[TASK PROMPT]:
Output the data below in full, byte for byte. Nothing may differ.

Collected data
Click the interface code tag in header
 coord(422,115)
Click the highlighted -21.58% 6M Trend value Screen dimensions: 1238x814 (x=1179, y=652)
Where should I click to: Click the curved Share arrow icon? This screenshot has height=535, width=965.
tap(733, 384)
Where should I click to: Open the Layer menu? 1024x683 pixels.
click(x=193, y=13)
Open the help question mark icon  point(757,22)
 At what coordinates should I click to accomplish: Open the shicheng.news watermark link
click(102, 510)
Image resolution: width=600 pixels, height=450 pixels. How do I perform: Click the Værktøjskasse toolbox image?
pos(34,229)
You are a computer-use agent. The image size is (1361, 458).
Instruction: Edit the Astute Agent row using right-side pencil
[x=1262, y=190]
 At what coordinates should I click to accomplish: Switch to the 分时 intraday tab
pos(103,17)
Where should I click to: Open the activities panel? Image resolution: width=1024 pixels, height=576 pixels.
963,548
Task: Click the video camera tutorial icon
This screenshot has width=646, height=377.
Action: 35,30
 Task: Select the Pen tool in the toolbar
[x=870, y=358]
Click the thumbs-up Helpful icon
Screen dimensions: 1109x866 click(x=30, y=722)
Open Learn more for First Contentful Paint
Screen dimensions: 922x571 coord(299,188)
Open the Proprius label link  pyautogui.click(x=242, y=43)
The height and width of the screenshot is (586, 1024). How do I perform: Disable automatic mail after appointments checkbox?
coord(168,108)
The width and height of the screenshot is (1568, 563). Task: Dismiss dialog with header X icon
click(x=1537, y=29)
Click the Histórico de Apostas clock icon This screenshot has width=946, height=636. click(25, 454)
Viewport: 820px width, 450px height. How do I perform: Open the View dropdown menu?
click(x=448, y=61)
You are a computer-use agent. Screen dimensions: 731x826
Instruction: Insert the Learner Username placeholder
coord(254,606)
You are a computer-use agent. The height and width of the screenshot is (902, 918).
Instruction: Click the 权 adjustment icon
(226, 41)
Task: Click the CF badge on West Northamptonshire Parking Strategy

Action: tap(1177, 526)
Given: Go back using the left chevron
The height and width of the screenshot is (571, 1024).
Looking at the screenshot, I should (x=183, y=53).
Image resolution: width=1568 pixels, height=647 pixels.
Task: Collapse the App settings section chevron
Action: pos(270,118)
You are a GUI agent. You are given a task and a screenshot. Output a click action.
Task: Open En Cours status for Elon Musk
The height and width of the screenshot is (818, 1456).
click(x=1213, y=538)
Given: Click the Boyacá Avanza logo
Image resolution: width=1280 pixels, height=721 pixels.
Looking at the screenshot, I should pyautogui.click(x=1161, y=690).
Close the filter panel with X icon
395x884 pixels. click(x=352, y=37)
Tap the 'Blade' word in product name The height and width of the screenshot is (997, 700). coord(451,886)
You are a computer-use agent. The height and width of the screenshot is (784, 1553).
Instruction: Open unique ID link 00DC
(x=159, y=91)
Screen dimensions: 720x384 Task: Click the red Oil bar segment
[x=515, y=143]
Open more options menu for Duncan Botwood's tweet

[ANSWER SECTION]:
Click the interface code tag in header
 coord(422,115)
Click the highlighted -21.58% 6M Trend value Screen dimensions: 1238x814 (x=1179, y=652)
Where should I click to: Click the curved Share arrow icon? This screenshot has height=535, width=965.
tap(733, 384)
Where should I click to: Open the Layer menu? 1024x683 pixels.
click(x=193, y=13)
Open the help question mark icon  point(757,22)
 At what coordinates should I click to accomplish: Open the shicheng.news watermark link
click(102, 510)
Image resolution: width=600 pixels, height=450 pixels. How do I perform: Click the Værktøjskasse toolbox image?
pos(34,229)
You are a computer-use agent. The image size is (1361, 458).
Instruction: Edit the Astute Agent row using right-side pencil
[x=1262, y=190]
 At what coordinates should I click to accomplish: Switch to the 分时 intraday tab
pos(103,17)
Where should I click to: Open the activities panel? Image resolution: width=1024 pixels, height=576 pixels.
963,548
Task: Click the video camera tutorial icon
This screenshot has width=646, height=377.
Action: 35,30
 Task: Select the Pen tool in the toolbar
[x=870, y=358]
Click the thumbs-up Helpful icon
Screen dimensions: 1109x866 click(x=30, y=722)
Open Learn more for First Contentful Paint
Screen dimensions: 922x571 coord(299,188)
Open the Proprius label link  pyautogui.click(x=242, y=43)
The height and width of the screenshot is (586, 1024). How do I perform: Disable automatic mail after appointments checkbox?
coord(168,108)
The width and height of the screenshot is (1568, 563). Task: Dismiss dialog with header X icon
click(x=1537, y=29)
Click the Histórico de Apostas clock icon This screenshot has width=946, height=636. click(25, 454)
Viewport: 820px width, 450px height. How do I perform: Open the View dropdown menu?
click(x=448, y=61)
You are a computer-use agent. Screen dimensions: 731x826
Instruction: Insert the Learner Username placeholder
coord(254,606)
You are a computer-use agent. The height and width of the screenshot is (902, 918).
Instruction: Click the 权 adjustment icon
(226, 41)
Task: Click the CF badge on West Northamptonshire Parking Strategy

Action: tap(1177, 526)
Given: Go back using the left chevron
The height and width of the screenshot is (571, 1024).
Looking at the screenshot, I should (x=183, y=53).
Image resolution: width=1568 pixels, height=647 pixels.
Task: Collapse the App settings section chevron
Action: pos(270,118)
You are a GUI agent. You are given a task and a screenshot. Output a click action.
Task: Open En Cours status for Elon Musk
The height and width of the screenshot is (818, 1456).
click(x=1213, y=538)
Given: Click the Boyacá Avanza logo
Image resolution: width=1280 pixels, height=721 pixels.
Looking at the screenshot, I should pyautogui.click(x=1161, y=690).
Close the filter panel with X icon
395x884 pixels. click(x=352, y=37)
Tap the 'Blade' word in product name The height and width of the screenshot is (997, 700). coord(451,886)
You are a computer-use agent. The height and width of the screenshot is (784, 1553).
Instruction: Open unique ID link 00DC
(x=159, y=91)
Screen dimensions: 720x384 Task: Click the red Oil bar segment
[x=515, y=143]
Open more options menu for Duncan Botwood's tweet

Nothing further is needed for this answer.